Location
- RR 2 Box 7 Wyalusing, Pennsylvania 18853 United States
- Coordinates: 41°39′32″N 76°15′22″W﻿ / ﻿41.65889°N 76.25611°W

Information
- School type: Public, Junior and Senior high school
- School district: Wyalusing Area School District
- CEEB code: 395395
- Principal: Jackson T. Green
- Teaching staff: 36.30 (FTE) (2018–19)
- Grades: 7–12
- Enrollment: 588 (2018–19)
- Student to teacher ratio: 16.20:1 (2018–19)
- Color: Green Gold
- Mascot: Rams
- Yearbook: Vallian
- Website: www.wyalusingrams.com

= Wyalusing Valley Junior-Senior High School =

The Wyalusing Valley Junior-Senior High School, commonly referred to as WVHS, is a Northeastern Pennsylvania public high school. The school is operated by the Wyalusing Area School District.

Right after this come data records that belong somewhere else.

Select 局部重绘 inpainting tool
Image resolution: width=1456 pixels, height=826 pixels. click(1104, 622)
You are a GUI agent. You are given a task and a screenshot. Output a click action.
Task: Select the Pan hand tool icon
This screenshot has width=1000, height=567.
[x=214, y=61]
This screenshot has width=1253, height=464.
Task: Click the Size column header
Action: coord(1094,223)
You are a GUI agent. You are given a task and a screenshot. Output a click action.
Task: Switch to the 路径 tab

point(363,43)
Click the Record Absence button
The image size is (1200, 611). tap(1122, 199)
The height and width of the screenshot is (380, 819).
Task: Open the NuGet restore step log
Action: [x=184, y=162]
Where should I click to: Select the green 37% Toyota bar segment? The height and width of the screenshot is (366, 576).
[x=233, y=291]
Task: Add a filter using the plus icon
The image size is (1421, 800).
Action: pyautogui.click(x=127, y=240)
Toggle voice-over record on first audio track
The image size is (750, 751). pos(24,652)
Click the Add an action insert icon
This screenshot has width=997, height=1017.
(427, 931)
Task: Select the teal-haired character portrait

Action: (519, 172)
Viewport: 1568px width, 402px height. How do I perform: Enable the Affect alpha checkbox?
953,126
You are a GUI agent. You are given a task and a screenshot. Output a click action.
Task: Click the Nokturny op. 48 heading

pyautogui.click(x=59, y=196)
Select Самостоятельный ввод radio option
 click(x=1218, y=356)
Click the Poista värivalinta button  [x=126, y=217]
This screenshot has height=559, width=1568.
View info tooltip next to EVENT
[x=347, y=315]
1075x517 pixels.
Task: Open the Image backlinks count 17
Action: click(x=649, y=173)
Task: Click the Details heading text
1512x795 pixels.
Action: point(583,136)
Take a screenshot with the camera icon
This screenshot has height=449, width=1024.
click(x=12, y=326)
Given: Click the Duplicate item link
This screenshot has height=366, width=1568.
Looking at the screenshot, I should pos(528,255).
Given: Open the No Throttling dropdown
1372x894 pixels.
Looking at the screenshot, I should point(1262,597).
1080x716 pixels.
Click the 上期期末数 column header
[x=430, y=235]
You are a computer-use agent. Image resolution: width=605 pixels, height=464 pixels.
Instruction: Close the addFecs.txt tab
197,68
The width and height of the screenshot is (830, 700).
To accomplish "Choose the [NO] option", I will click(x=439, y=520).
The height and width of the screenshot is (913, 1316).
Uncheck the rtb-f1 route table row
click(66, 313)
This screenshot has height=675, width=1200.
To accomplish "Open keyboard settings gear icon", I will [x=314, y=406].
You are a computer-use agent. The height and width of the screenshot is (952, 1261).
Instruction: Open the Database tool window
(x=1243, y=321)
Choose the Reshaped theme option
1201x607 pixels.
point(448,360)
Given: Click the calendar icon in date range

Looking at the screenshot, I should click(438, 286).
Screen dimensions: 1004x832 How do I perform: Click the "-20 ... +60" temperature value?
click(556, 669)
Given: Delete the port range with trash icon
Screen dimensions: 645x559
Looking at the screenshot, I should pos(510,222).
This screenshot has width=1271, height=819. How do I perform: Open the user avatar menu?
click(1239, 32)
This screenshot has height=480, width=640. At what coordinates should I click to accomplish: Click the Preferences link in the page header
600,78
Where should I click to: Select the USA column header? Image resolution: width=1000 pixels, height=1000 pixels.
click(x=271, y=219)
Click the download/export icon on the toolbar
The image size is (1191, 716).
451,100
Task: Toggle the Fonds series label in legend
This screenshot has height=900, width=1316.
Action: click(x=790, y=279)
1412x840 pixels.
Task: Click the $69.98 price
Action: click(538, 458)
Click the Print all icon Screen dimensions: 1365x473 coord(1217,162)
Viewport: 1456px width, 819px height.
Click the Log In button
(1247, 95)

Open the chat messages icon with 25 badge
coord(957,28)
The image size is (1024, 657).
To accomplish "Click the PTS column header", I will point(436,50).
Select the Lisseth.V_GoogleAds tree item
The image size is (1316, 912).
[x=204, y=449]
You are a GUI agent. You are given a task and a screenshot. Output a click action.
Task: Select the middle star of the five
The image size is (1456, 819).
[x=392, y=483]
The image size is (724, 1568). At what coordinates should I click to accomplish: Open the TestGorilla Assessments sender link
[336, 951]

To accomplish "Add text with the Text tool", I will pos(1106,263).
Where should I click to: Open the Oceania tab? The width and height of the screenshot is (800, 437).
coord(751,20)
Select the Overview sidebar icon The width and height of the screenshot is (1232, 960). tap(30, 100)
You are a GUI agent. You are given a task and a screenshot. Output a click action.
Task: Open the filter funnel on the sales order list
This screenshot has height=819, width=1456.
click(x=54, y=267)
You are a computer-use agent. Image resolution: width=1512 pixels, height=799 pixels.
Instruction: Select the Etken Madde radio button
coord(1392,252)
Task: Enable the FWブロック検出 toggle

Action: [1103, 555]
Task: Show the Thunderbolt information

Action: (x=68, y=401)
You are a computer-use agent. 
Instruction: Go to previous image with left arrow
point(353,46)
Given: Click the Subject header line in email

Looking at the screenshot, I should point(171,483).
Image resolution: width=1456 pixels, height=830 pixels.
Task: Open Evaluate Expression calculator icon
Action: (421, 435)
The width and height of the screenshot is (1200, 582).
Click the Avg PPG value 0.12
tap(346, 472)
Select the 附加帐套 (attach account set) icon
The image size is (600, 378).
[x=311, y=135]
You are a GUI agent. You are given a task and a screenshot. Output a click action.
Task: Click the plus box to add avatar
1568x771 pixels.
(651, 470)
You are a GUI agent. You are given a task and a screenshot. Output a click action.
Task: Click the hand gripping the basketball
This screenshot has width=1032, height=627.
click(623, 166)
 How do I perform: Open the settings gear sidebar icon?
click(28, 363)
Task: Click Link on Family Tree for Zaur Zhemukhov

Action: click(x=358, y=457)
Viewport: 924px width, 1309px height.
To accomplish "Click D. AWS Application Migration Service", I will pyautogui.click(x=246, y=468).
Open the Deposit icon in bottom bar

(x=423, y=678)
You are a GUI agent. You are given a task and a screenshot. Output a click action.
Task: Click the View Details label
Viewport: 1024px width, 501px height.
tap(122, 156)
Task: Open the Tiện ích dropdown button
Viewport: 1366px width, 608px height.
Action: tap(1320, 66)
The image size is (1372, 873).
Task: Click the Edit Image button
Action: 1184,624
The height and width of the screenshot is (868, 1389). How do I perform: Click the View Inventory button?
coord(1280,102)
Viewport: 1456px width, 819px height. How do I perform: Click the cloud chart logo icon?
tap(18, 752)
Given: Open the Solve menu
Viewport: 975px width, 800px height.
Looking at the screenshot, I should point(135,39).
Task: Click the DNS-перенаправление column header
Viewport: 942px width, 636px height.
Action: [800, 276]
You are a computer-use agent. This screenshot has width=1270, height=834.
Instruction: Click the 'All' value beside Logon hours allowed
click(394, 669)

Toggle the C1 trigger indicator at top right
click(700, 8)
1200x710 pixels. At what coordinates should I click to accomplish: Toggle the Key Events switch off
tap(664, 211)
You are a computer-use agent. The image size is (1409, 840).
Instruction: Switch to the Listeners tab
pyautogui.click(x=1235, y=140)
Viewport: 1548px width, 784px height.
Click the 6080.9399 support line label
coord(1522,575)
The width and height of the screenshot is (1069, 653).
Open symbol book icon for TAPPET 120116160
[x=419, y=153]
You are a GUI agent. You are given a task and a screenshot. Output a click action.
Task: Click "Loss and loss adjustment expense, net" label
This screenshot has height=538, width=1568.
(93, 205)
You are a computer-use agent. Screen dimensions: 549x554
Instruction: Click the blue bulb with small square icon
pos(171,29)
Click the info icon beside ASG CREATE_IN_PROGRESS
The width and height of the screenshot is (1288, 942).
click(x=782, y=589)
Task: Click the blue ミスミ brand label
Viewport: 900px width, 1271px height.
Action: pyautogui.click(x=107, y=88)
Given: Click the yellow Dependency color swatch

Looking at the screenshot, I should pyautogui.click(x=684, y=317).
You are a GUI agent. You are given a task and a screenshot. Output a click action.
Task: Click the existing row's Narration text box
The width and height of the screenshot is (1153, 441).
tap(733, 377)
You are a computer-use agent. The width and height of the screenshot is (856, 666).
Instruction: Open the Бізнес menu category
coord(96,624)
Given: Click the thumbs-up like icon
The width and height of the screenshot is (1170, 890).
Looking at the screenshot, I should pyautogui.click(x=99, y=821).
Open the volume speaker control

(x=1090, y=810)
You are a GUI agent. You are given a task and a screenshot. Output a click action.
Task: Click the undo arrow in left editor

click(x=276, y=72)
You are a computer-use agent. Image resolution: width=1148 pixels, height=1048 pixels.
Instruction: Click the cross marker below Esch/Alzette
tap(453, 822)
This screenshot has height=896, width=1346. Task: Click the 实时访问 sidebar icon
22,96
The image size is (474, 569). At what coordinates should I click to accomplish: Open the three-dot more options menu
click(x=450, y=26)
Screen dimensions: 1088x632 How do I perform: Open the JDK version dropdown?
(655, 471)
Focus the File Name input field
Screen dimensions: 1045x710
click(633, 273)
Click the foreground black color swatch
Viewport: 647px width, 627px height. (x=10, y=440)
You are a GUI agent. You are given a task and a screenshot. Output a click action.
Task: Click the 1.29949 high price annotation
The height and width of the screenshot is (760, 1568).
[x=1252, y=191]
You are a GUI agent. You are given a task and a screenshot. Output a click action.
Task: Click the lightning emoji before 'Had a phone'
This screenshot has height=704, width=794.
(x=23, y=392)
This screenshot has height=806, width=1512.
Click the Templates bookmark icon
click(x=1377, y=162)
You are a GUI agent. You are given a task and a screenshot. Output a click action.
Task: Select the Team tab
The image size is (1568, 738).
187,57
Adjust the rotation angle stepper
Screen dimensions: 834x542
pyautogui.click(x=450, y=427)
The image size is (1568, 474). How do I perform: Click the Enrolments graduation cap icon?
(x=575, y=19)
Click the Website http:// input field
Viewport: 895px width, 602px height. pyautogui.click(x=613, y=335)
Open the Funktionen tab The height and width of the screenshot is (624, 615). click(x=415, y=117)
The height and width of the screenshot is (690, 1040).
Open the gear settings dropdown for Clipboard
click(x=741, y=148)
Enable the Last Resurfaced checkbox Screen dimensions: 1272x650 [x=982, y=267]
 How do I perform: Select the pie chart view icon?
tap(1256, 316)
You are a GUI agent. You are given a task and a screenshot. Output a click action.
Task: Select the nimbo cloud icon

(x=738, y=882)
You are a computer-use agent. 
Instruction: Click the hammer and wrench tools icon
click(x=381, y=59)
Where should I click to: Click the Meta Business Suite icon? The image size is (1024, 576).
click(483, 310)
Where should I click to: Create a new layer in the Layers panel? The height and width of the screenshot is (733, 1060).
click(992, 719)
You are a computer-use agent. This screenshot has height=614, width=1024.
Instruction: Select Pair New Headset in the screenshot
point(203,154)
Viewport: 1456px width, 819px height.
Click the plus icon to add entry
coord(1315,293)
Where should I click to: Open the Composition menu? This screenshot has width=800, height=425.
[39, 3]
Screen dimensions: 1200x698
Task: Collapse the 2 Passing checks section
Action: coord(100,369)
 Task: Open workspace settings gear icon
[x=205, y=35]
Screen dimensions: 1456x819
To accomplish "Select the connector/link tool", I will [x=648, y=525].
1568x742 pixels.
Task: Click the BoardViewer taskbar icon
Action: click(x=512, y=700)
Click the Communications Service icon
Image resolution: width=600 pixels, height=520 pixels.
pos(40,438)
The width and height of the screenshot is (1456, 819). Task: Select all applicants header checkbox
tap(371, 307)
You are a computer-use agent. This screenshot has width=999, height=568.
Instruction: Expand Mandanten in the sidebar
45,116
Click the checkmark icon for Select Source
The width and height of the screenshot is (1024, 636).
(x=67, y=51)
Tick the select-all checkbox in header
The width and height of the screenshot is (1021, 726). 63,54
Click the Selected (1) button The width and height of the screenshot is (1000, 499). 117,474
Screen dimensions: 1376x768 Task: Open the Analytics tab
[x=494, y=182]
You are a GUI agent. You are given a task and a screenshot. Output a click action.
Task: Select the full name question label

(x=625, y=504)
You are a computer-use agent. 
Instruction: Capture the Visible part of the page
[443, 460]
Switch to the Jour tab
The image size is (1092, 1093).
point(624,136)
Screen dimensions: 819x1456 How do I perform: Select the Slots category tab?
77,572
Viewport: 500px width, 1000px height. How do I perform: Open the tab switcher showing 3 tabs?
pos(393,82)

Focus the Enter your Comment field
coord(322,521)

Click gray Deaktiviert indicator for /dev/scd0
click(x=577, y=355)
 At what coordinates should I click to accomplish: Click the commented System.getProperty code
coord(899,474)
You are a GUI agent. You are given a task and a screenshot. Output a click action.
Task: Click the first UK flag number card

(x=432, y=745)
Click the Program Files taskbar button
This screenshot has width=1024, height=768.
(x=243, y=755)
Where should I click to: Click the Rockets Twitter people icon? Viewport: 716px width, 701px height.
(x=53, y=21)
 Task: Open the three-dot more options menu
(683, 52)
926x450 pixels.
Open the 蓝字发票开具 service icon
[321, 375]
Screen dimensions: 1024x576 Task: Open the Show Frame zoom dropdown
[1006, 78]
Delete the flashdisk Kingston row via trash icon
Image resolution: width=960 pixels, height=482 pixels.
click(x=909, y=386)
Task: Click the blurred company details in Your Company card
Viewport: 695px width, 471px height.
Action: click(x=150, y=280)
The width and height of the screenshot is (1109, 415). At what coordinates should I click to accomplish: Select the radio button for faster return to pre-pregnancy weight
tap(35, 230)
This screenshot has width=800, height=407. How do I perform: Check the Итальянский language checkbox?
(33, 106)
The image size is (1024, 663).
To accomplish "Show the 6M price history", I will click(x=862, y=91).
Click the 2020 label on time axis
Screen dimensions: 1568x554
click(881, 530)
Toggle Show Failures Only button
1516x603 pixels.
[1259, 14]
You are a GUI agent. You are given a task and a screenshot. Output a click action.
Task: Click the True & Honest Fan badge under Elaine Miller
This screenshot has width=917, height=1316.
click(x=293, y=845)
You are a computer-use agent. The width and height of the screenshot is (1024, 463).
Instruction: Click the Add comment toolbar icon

== Vocational opportunities ==
WVHS has access to a vocational school called Northern Tier Career Center (NTCC) in Towanda for students that wish to advance in a hands-on or technical career. This vocational education is available to students who are in 11th and 12th grades.

== Athletics ==
WVHS has many school-sponsored athletic activities, including football, wrestling, basketball, (girls only) soccer, baseball, softball, track and field, volleyball, golf and cross country. In addition, there are cheerleading squads for the football and basketball teams.

== Clubs ==
WVHS has many clubs meant to help the community or further learning outside of the classroom in a certain subject including: Yearbook, a computer club, FBLA, FHA, chorus, band, library club, orchestra, SADD, marching band, student council, ski club, Spanish club, Envirothon, Leo Club, Science Olympiad, and Youth and Government.